Scream 7 has a lot stacked against it.
Horror franchise fatigue is real, a part 7 is rarely good (Wes Craven’s New Nightmare and Halloween H20 excepted), behind-the-scenes controversies of a fired cast member, fan backlash, pay dispute, last-minute re-write, and AI and gambling marketing collabs. Should the series have taken an extended break, or even been laid to rest permanently?
Alas, the powers that be decided to ride the recent franchise momentum and recruit OG players for a nostalgia hit, and the result falls closer to the maligned upon release Scream 3 than the groundbreaking Scream 1. Poor Sidney Prescott (Neve Campbell) has had a rough trot the last few decades. A slew of psychos has tried to kill her and successfully slaughtered almost everyone around her during various stages of her life wherever she was. Through sheer grit and resilience, she managed to build herself a new life with Sherriff husband Mark Evans (Joel McHale), three daughters and a business in another small town far from the leafy but hellish Woodsboro. Having skipped the New York carnage of Scream 6 (2023), the last few years have been peaceful for the scream queen. But now, Sidney’s oldest daughter Tatum (Isabel May) is 17 years old, the same age she was when she first became a target 30 years ago, and there’s no time like a milestone for Ghostface to resurface – because you can’t keep a good boogeyman down.

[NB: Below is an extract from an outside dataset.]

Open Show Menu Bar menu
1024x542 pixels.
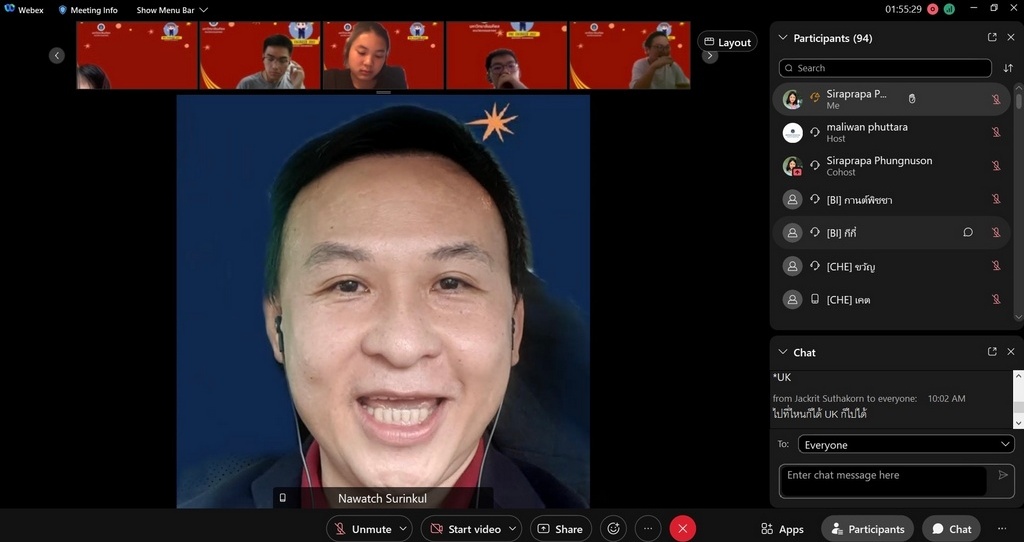click(x=171, y=10)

Scream 7’s strengths are when it explores Sidney’s life now, after having lived through a blood-soaked roller coaster and how her experiences impact her child rearing. Sure, parents can be overprotective, but Sid has a reason to be, and her secrecy about her past just adds fuel to the fire of the growing tension between her and Tatum, which is reaching boiling point. Oh, and the gnarly kills are another huge plus. What we don’t really get is the signature phone call trivia and meta-discussions about the current state of horror movies.To be fair, what is there even left to say? The genre has not had a chance to evolve since the last instalment just three years ago, and every other topic (elevated horror, sequels, reboots, requels, fandom and franchise) has been exhausted. Scream creator Kevin Williamson is back on scripting duties for the first time since part 4 (he had to skip part 3) and as director for the first time ever in the series. It all sounds great for marketing purposes, but his only other directing credit is the 27-year-old flop Teaching Mrs Tingle (not even any television credits in the meantime). Williamson takes his new responsibilities seriously and handles some aspects incredibly well like the fleshed-out mother/daughter relationship, killer opening sequence, Gale’s crowd-pleasing entrance, gnarly kills and some genuine suspense. His version of Ghostface is creepy and scary, sometimes lingering like the bone-chilling Michael Myers then exhibiting a terrifying fury and strength.
Unfortunately, and perhaps a result of script pivots and directorial inexperience, Scream 7 fumbles other aspects. The ensemble of boring new teens/victims/suspects are a personality-free zone, and the killer/s reveal is the snooziest in the franchise, the biggest crime it could have committed. This uneven trip down nostalgia lane is probably the best version that could have been concocted given the hurdles mentioned earlier and may even be re-evaluated down the track when the noise dies down like part 3 was.
For now, it is an enjoyable ride that manages to thrill on occasion and provide a solid performance by Campbell even though some elements don’t come together as well as previous instalments.